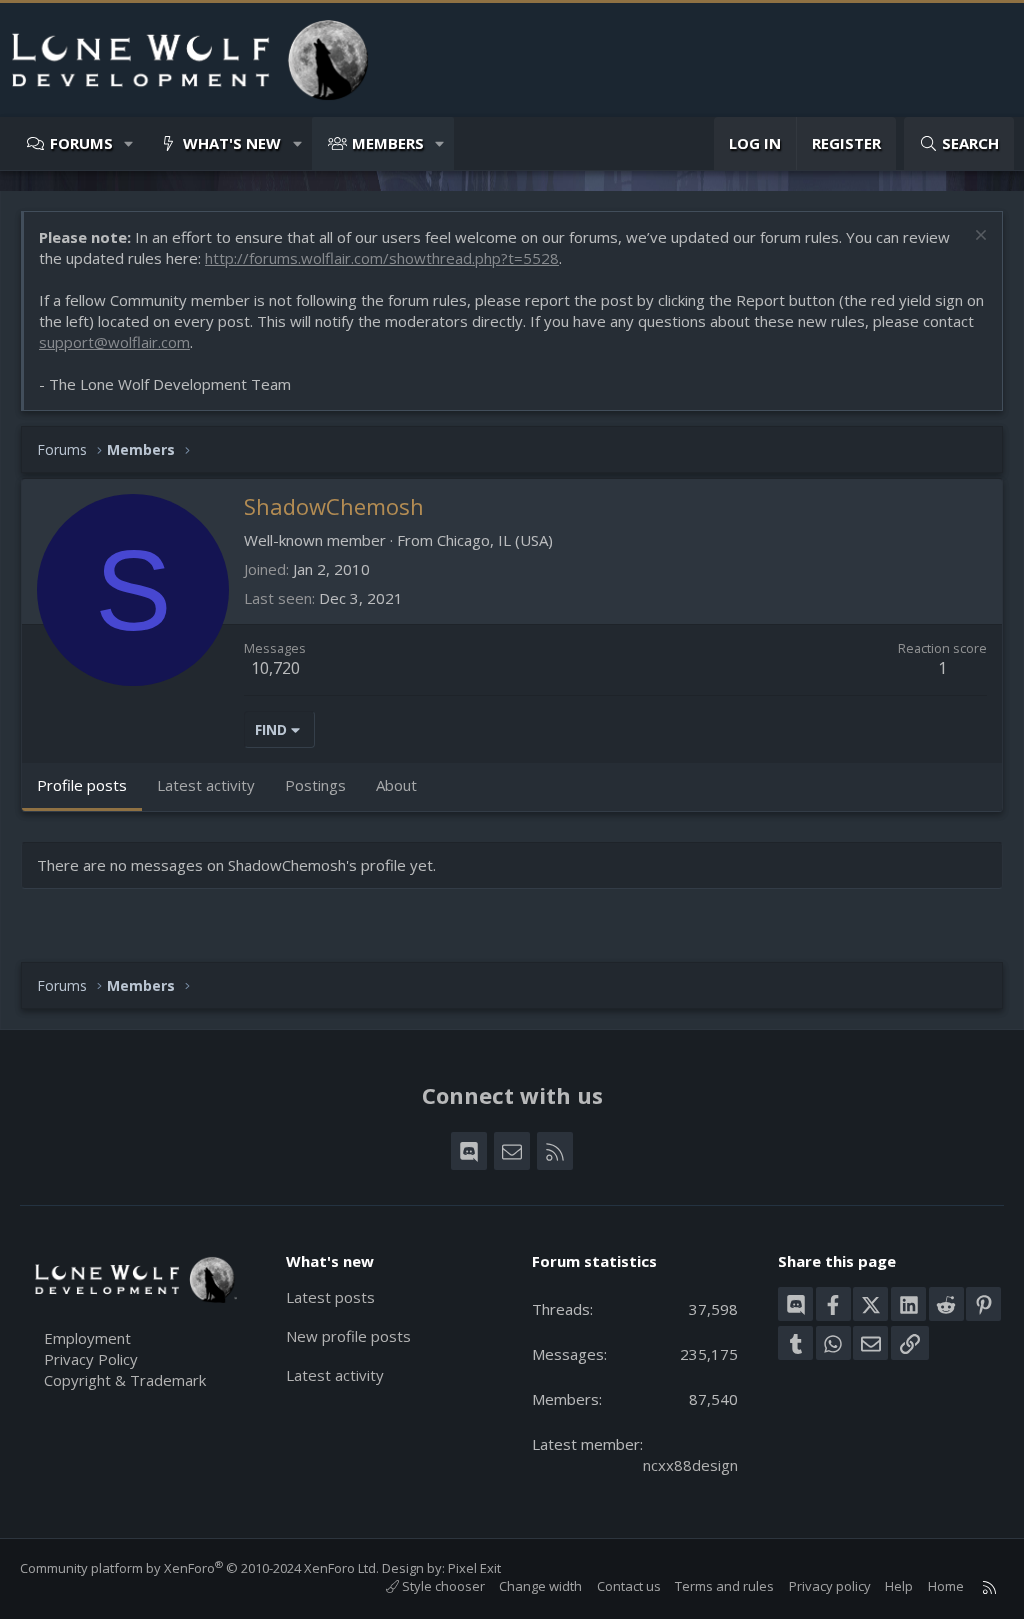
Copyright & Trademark (125, 1380)
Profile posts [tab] (82, 785)
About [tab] (396, 785)
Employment (87, 1338)
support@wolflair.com (114, 342)
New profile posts (348, 1336)
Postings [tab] (315, 785)
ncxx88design (690, 1465)
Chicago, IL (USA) (495, 540)
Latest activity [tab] (206, 785)
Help (899, 1586)
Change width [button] (540, 1586)
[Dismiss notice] (978, 237)
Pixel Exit (474, 1568)
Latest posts (330, 1297)
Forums (81, 143)
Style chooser (442, 1586)
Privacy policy (830, 1586)
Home (946, 1586)
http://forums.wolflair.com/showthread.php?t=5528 (382, 258)
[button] (129, 143)
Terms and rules (724, 1586)
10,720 (275, 668)
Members (388, 143)
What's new (232, 143)
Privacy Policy (91, 1359)
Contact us (629, 1586)
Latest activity (335, 1375)
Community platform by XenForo (199, 1568)
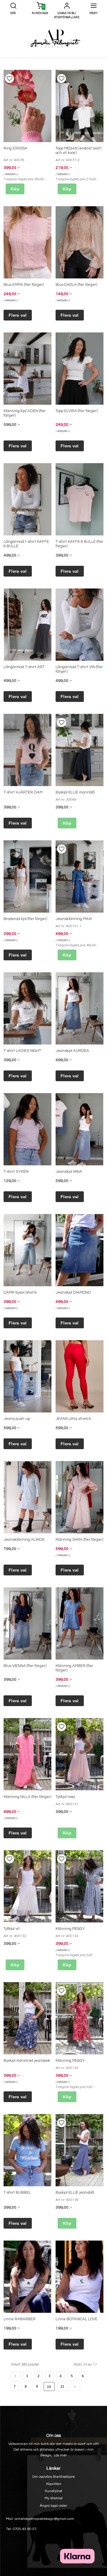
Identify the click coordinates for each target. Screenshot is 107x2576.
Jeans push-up (17, 1419)
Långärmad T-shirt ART (24, 667)
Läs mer (60, 2455)
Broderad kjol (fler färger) (25, 919)
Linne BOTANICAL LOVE (76, 2319)
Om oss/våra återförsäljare (53, 2477)
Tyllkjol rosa (65, 1797)
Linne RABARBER (20, 2319)
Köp (15, 189)
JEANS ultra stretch (73, 1419)
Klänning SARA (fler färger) (79, 1539)
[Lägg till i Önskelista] (9, 78)
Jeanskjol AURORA (72, 1051)
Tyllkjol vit (12, 1929)
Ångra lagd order (53, 2506)
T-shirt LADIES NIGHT (22, 1051)
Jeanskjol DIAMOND (73, 1292)
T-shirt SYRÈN (16, 1172)
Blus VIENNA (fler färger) (25, 1666)
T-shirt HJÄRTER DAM (23, 792)
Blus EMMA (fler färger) (24, 285)
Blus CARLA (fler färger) (76, 285)
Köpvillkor (53, 2484)
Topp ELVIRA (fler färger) (76, 411)
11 (62, 2386)
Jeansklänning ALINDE (24, 1539)
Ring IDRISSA (15, 148)
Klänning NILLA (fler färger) (27, 1797)
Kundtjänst (53, 2491)
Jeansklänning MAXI (74, 919)
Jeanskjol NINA (69, 1172)
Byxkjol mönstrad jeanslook (27, 2061)
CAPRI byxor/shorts (20, 1292)
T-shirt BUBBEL (17, 2192)
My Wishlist (54, 2498)
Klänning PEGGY (70, 1929)
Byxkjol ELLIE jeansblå (75, 2192)
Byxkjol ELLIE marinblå (75, 792)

◆ **TASK DESCRIPTION**: Omit the pictures. Output every record above word for word.

◆ **OUTPUT BELOW**:
Copyright & Trademark (125, 1380)
Profile posts [tab] (82, 785)
About [tab] (396, 785)
Employment (87, 1338)
support@wolflair.com (114, 342)
New profile posts (348, 1336)
Postings [tab] (315, 785)
ncxx88design (690, 1465)
Chicago, IL (USA) (495, 540)
Latest activity [tab] (206, 785)
Help (899, 1586)
Change width [button] (540, 1586)
[Dismiss notice] (978, 237)
Pixel Exit (474, 1568)
Latest posts (330, 1297)
Forums (81, 143)
Style chooser (442, 1586)
Privacy policy (830, 1586)
Home (946, 1586)
http://forums.wolflair.com/showthread.php?t=5528 (382, 258)
[button] (129, 143)
Terms and rules (724, 1586)
10,720 (275, 668)
Members (388, 143)
What's new (232, 143)
Privacy Policy (91, 1359)
Contact us (629, 1586)
Latest activity (335, 1375)
Community platform by XenForo (199, 1568)
Identify the click coordinates for each target. Screenshot is 107x2576.
Jeans push-up (17, 1419)
Långärmad T-shirt ART (24, 667)
Läs mer (60, 2455)
Broderad kjol (fler färger) (25, 919)
Linne BOTANICAL LOVE (76, 2319)
Om oss/våra återförsäljare (53, 2477)
Tyllkjol rosa (65, 1797)
Linne RABARBER (20, 2319)
Köp (15, 189)
JEANS ultra stretch (73, 1419)
Klänning SARA (fler färger) (79, 1539)
[Lägg till i Önskelista] (9, 78)
Jeanskjol AURORA (72, 1051)
Tyllkjol vit (12, 1929)
Ångra lagd order (53, 2506)
T-shirt LADIES NIGHT (22, 1051)
Jeanskjol DIAMOND (73, 1292)
T-shirt SYRÈN (16, 1172)
Blus VIENNA (fler färger) (25, 1666)
T-shirt HJÄRTER DAM (23, 792)
Blus EMMA (fler färger) (24, 285)
Blus CARLA (fler färger) (76, 285)
Köpvillkor (53, 2484)
Topp ELVIRA (fler färger) (76, 411)
11 (62, 2386)
Jeansklänning ALINDE (24, 1539)
Ring IDRISSA (15, 148)
Klänning NILLA (fler färger) (27, 1797)
Kundtjänst (53, 2491)
Jeansklänning MAXI (74, 919)
Jeanskjol NINA (69, 1172)
Byxkjol mönstrad jeanslook (27, 2061)
CAPRI byxor/shorts (20, 1292)
T-shirt BUBBEL (17, 2192)
My Wishlist (54, 2498)
Klänning PEGGY (70, 1929)
Byxkjol ELLIE jeansblå (75, 2192)
Byxkjol ELLIE marinblå (75, 792)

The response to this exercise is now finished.